> [Extrait du document]

Nous devons à Doodseskader ("l'escadron de la mort") deux de nos plus beaux souvenirs du Motocultor Festival 2025 : tout d'abord quand le duo Belge est venu cracher ses tripes avec une intensité rare sur scène (on en reparle très bientôt) puis, dans un second temps, quand Tim De Gieter et Sigfried Burroughs nous ont accordé un peu de leur temps pour répondre à quelques questions après leur performance.
Encore secoués par le concert, nous sommes presque surpris de retrouver leurs regards, doux et rêveurs, et la bienveillance humble qui transpire des propos des deux artistes, manifestement eux aussi encore hantés par leur concert achevé une grosse heure plus tôt... Doodseskader se fiche des étiquettes (indus ? rap ? grunge ? metal ? pop ? bizarre ? peu importe !) et continue de creuser son univers intime, d'une intégrité absolue et d'une spontanéité forcément touchante et nous parle de la nécessité vitale que représente ce projet.
Crédit photo d'illustration en haut de page : Diana Lungu
Vous parlez souvent de l'importance d'être totalement sincères dans votre musique. Est-ce que cette démarche a des conséquences pour vous ?
Sigfried : Oui, ça fait mal. Je l'ai senti. Aujourd'hui, j'étais vraiment à fond dans notre musique, et j'ai vraiment senti cette douleur. Ça arrive de temps en temps mais jamais pendant tout le set non plus. Normalement, il y a des évolutions, les sentiments changent entre les morceaux et il y a différents niveaux de compréhension de ce qu'on fait.
Tim : Ce n'est pas facile. On n'a jamais pensé que des morceaux deviendraient réellement si complexes à jouer parce que quand tu écris un truc, ce n'est pas forcément un aspect de toi-même que tu aimes montrer. Je pense que sur le moment, aucun de nous deux ne pensait qu'il allait falloir qu'on le dise autant de fois devant un public et ça devient de plus en plus compliqué. Pas dans le sens où on n'a pas envie de le faire mais plus parce qu'on sait où on va creuser et on sait que ça fera mal. Il y a des jours comme aujourd'hui où ce n'est pas évident. Revenir sur ces aspects-là a forcément des conséquences pour ton mental. Je ne vais pas mentir là-dessus, ce n'est pas juste jouer des morceaux, on n'est pas là à appuyer sur play et en sortant de scène on se dit "voilà, ouais, bon show, c'est l'heure de l'apéro !". Peut-être que "risqué" est un grand mot, mais il y a quand même un certain risque. Je ne peux parler que pour moi mais parfois certains morceaux me font réellement glisser vers le bas très vite, m'enfoncent.

> [Consigne] D'après l'entretien avec Doodseskader, lors de quel festival le duo a-t-il joué avant de répondre aux questions ? Ce matériel n'est d'aucune utilité ici.

> [Section données]
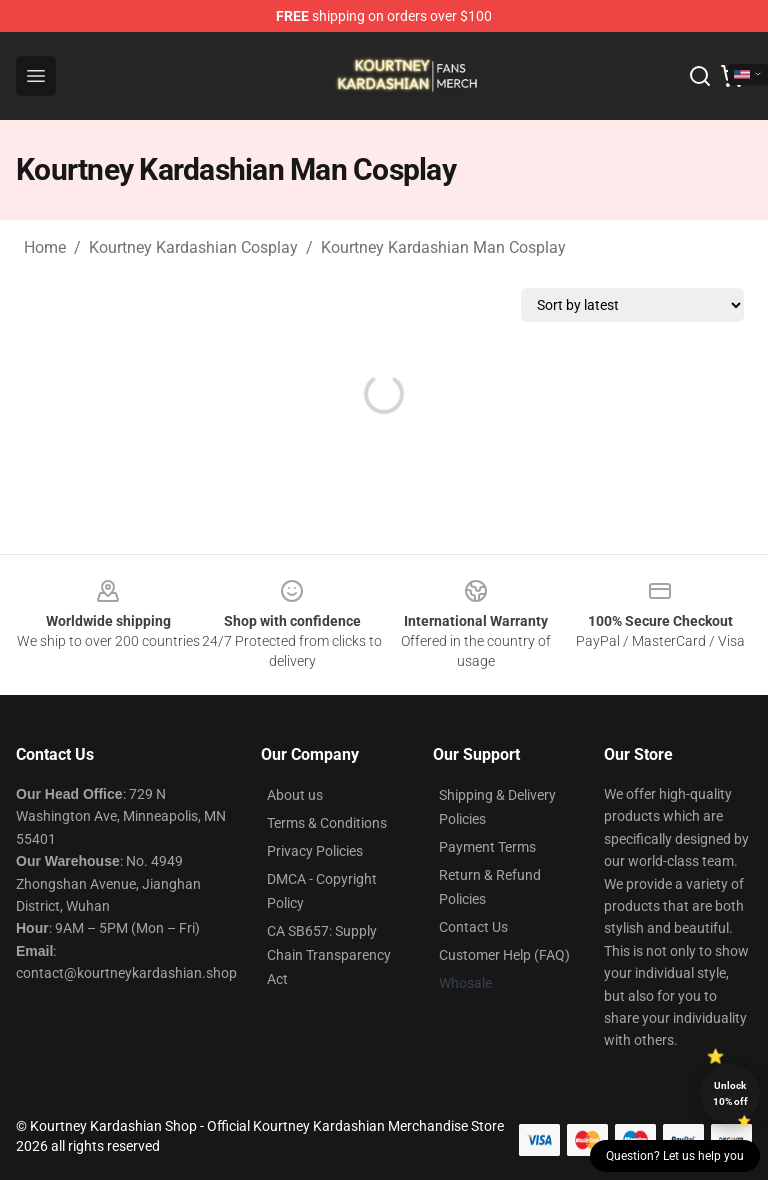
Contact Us (473, 927)
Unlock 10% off (730, 1093)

> [Réponse attendue] Au Motocultor Festival 2025.